What about table manners? Remember being taught first to
use the “outer” fork when eating? We eat the salad before the
meal, according to norms; therefore we use the salad fork, which
is the wider one with shorter tines. Right? Then, we pick up
the fork next to it, which is closer to the dinner plate and eat
the rest of the meal. This fork has longer and thinner tines.
“Don’t put your elbows on the table during dinner,” is something
most parents say to their children. “Don’t chew with your mouth
open.” “Don’t talk while chewing.” These are very commonly
communicated expectations. (In the culture of teenagers I observe
in my office, these behaviors are seldom seen, or even learned.
Most kids I talk with don’t know about etiquette at the table,
even though, I’m sure, many do outside of my office.)
Expectations are everywhere and we need them to manage our
experiences. They are also about needing to be in control. In
more benign circumstances, this helps up get along, to manage how
we interact. For example, if I am standing in line, waiting for
my turn to check out of the supermarket, I don’t expect someone to
cut in line. Common expectations are that we each wait our turn;
hence get along.
The dark side of over-controlling, or having too rigid
expectations is anger. We would not be angry when one of our
expectations was violated if we did not have an investment in
having our expectations met. We want things the way we want things.

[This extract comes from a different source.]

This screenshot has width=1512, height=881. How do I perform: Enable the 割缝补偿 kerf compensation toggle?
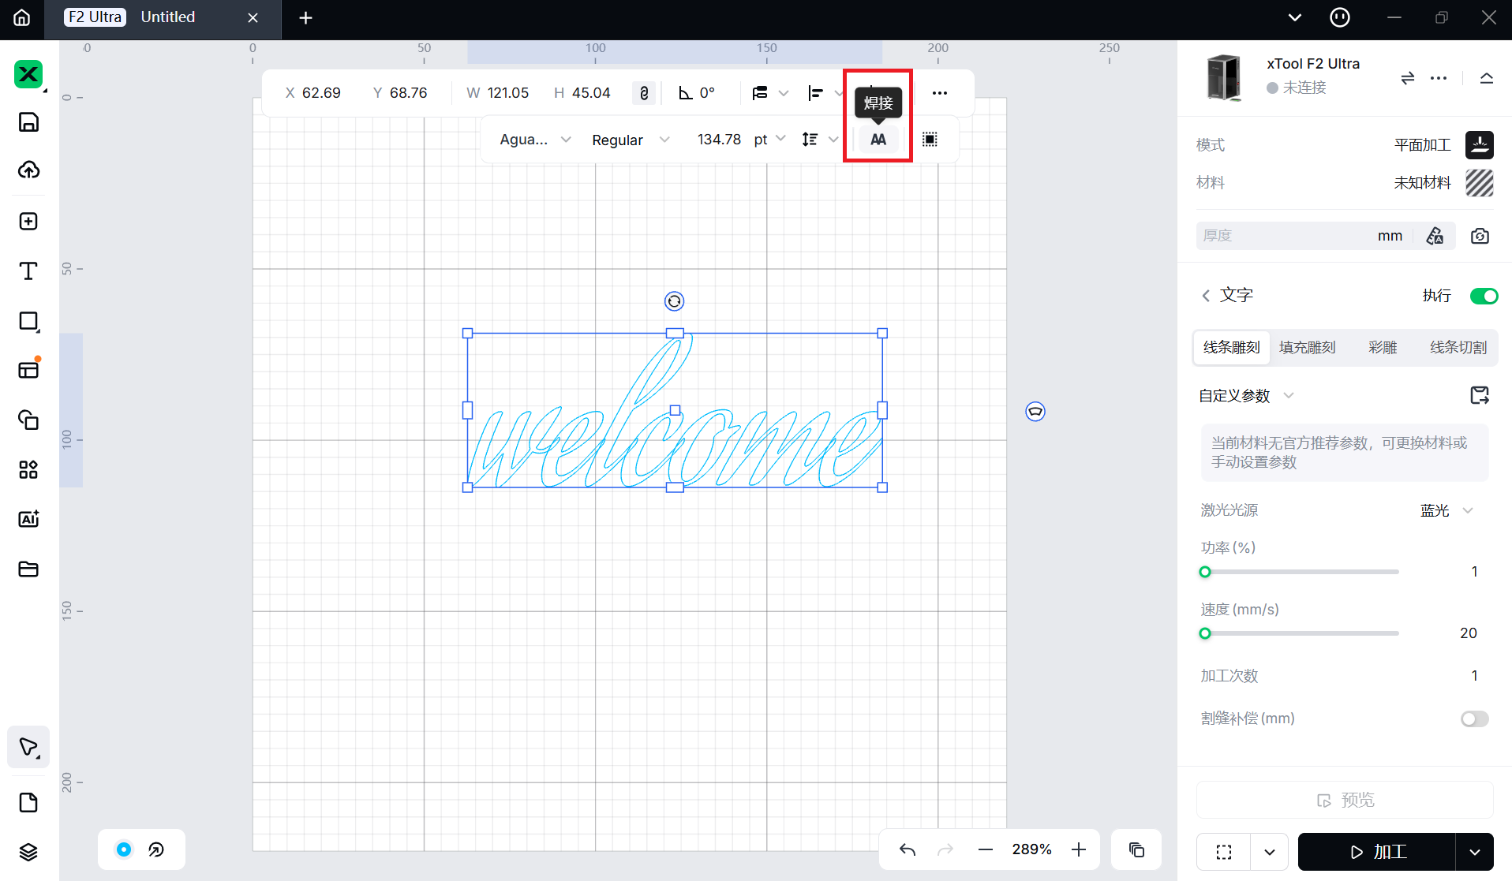point(1473,719)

This comes out because we have expectations of how things “should” be.
This could be straightforward, as when the boss promised us that raise
that was later rescinded. Or, it could be physical, like when we
don’t expect others to step on our toe when we are food shopping.
Regarding the latter, we obviously would likely not see this coming,
and if someone crashed into one of my appendages, it would hurt.

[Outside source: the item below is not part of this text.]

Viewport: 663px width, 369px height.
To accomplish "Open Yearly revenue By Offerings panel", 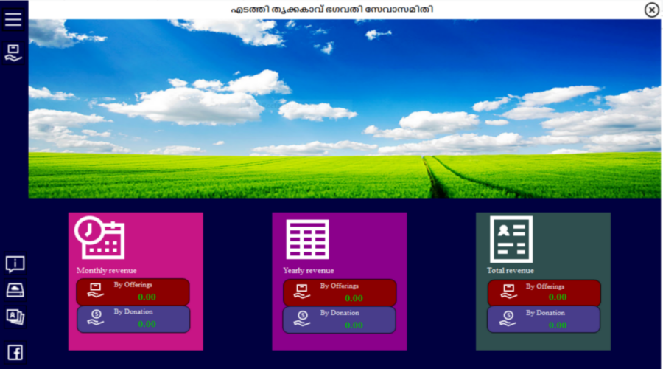I will 340,292.
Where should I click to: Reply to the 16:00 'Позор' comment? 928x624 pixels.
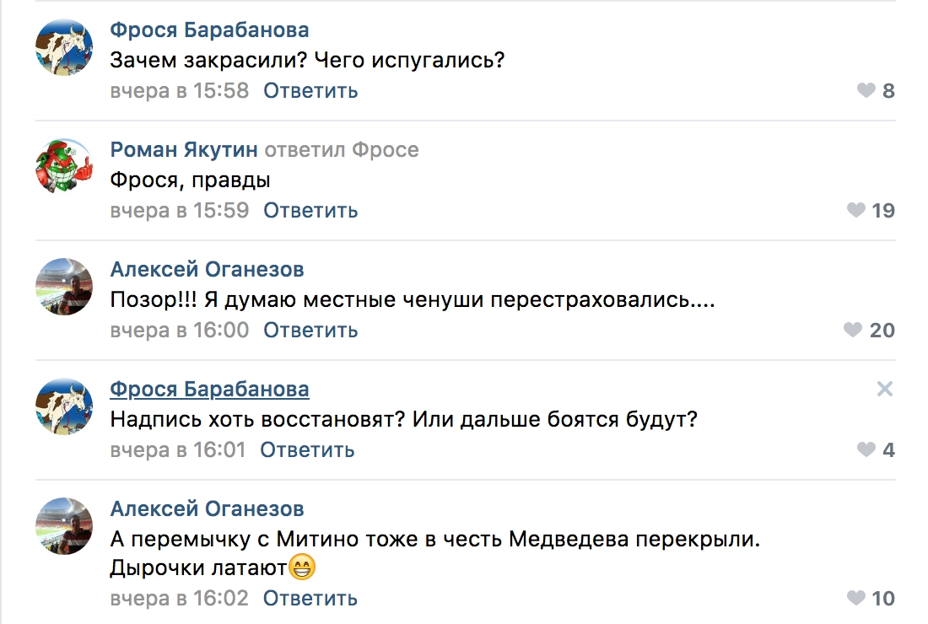pyautogui.click(x=310, y=330)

I may howl for a short time while hopping around on one foot, holding
the other one. After the pain wears off, anger is likely to be my
next experience. Why? The physical expectation is, “others should
stay away from my feet.” (Normally, we don’t wander around the
supermarket, saying to everyone we pass, “don’t step on my foot,”
but it certainly is one of those expectations we all silently carry,
like not cutting in line, mentioned above.) In these two cases, we
control our own space by observing the territory of others and
expecting others to observe ours. We control our own physical space
by exerting psychological expectations of what that space ought to be.